1. The terms of the Note were modified by a Loan Modification Agreement between Richardson and Ocwen. In referring to obligations under the Note, I mean the obligations under the Note as modified by the Loan Modification Agreement.
2. Nationstar also contended that the claims should be dismissed for failure to join Ocwen as a necessary party, but the court rejected this argument.

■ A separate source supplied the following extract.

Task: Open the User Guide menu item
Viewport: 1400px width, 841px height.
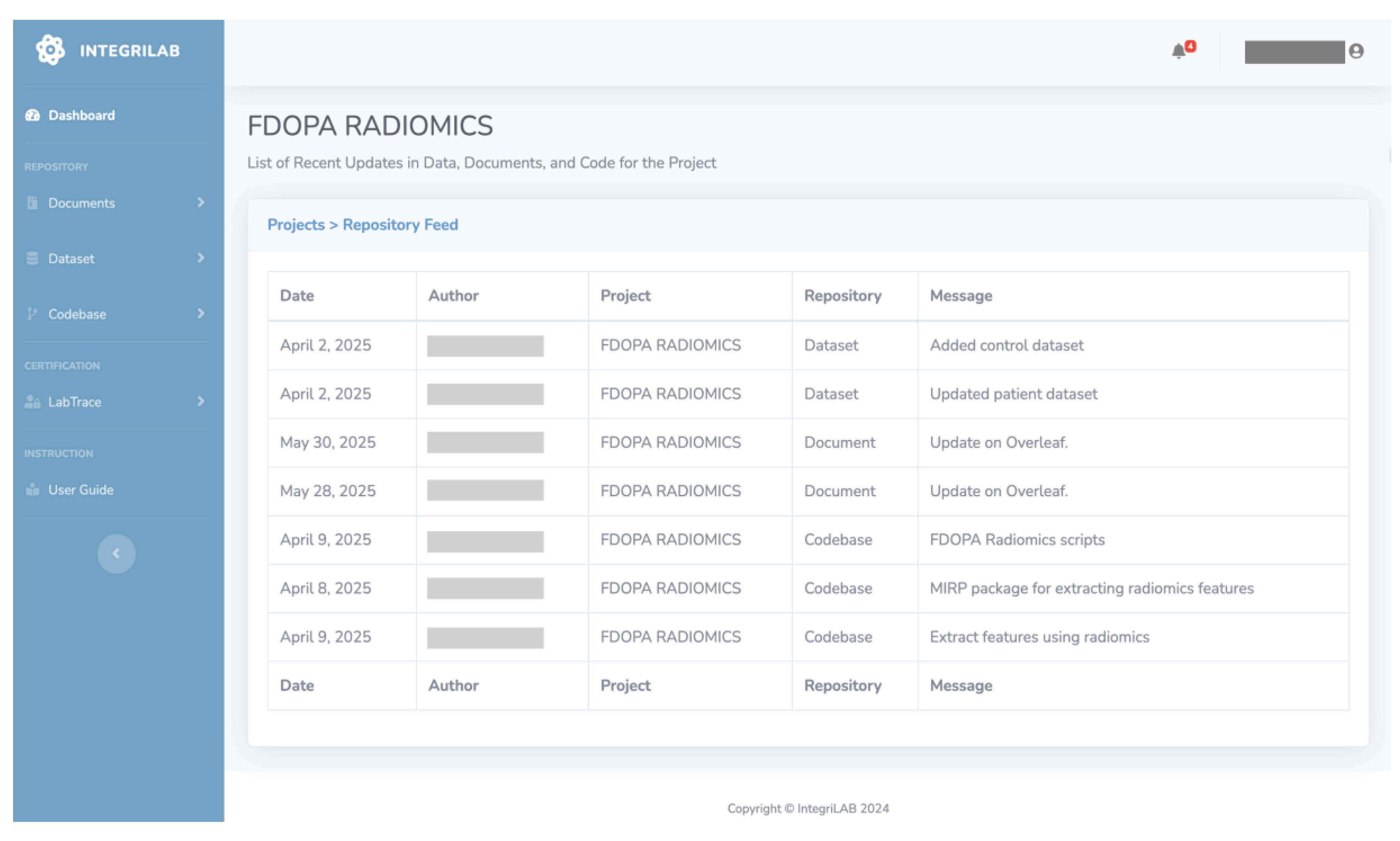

3. In that regard, I hereby correct the first sentence of the last paragraph on page 4 of the Memorandum Decision and Order re Dismissal or Abstention Regarding Certain Claims (Dkt. No. 24 entered on May 25, 2018) to read: Nationstar's complaint in the Superior Court requested that the Superior Court "enumerate all amounts due to Plaintiff pursuant to said Note and Deed of Trust," but the Superior Court did not enter an order in regard to that request.

As I explained, that was because the Superior Court "was able to decree that judicial foreclosure sale was appropriate without resolving an accounting issue Richardson raised as a defense. . . ." Id. Richardson has not sought relief from the automatic stay of 11 U.S.C. § 362(a) in order to prosecute her pending appeal of that decree.